Ferdinand Magellan named it Mare Pacificum - The Peaceful Sea. Perhaps he would have given this vast ocean a different name if he had witnessed its more violent moods. Let's note its mind-boggling vital statistics. It covers 30% of The Earth's total surface area and is therefore larger than the total land surface of our planet. Area calculations vary slightly but there are at least 155,000 square kilometres of salty waves. Its average depth is 4,000 metres but at one point, in the western Pacific's Mariana Trench, it is almost 11,000 metres deep. The Pacific has 135,663 kilometres of coastline and contains at least 25,000 islands.

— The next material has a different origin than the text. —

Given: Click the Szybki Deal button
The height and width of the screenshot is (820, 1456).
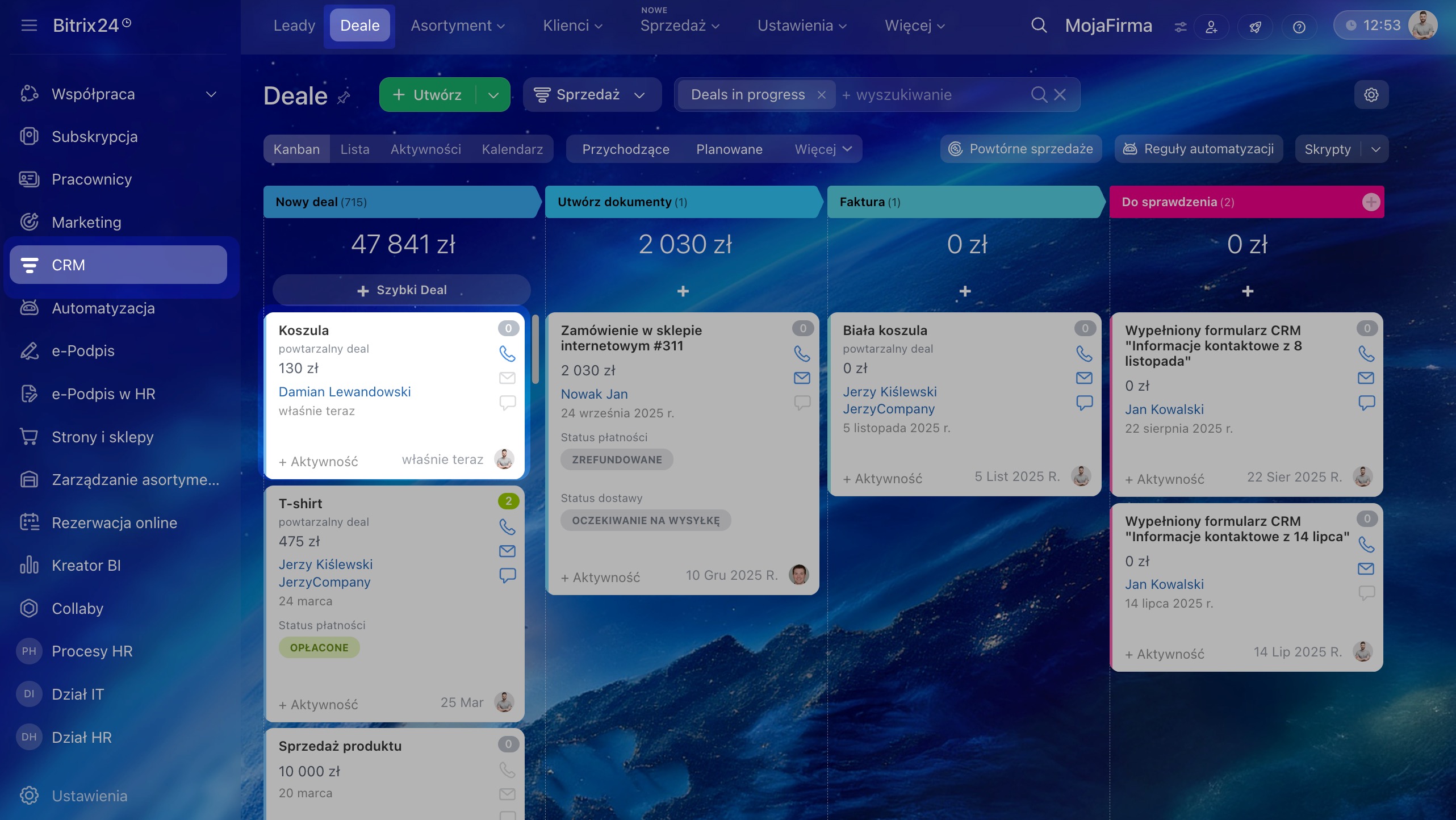Looking at the screenshot, I should (401, 290).
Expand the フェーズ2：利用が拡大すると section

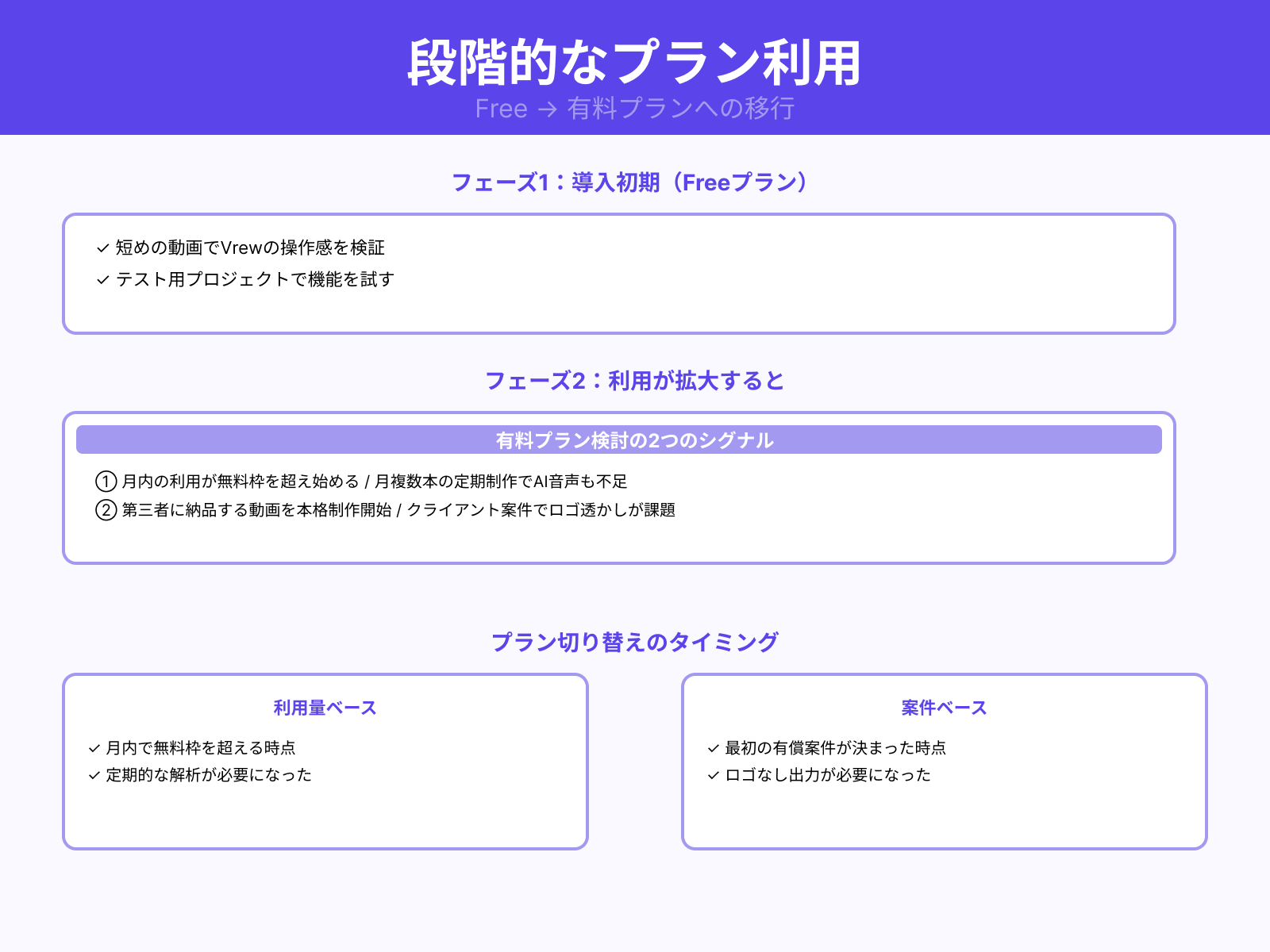click(x=635, y=381)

You'll like the last fact - I had to search around for this number for quite a while: What is the volume of water in The Pacific Ocean? Answer - An estimated 640,000,000,000,000,000,000,000 cubic centimetres! That's an awful lot of water.
I have often thought about how the Pacific was populated by the Melanesians, Micronesians and the greatest travellers of all - The Polynesians. With only stars and their instincts to guide them, voyaging in hollowed out canoes, they crossed vast swathes of this ocean, making new settlements in islands as far apart as Hawaii, Easter Island and New Zealand. That history of migration is quite breathtaking even though little of it is recorded in an easily recognisable manner. Arguably, the early Polynesians were the bravest seafarers of all. What drove them onwards across the blue ocean we shall probably never know. Were they looking for something or were they escaping?
What do western people know of The Pacific, this vast body of water that covers almost a third of our planet? Mostly we know nothing. Many of us know more about The Moon than we do about that "peaceful sea".
These waves are surely endless
Their rhythm like the very pulse of our world
This sky is entire and by night
It reveals the same stars that guided our forefathers
Pull harder Amanaki whose name means hope
Beyond this horizon we shall see distant clouds
A wisp of pale grey smoke faraway
Marking the island where Tangaroa dwelt
In faraway times before waking and sleeping
Before he made the flying fishes and the rain
And it is there that we shall make our home.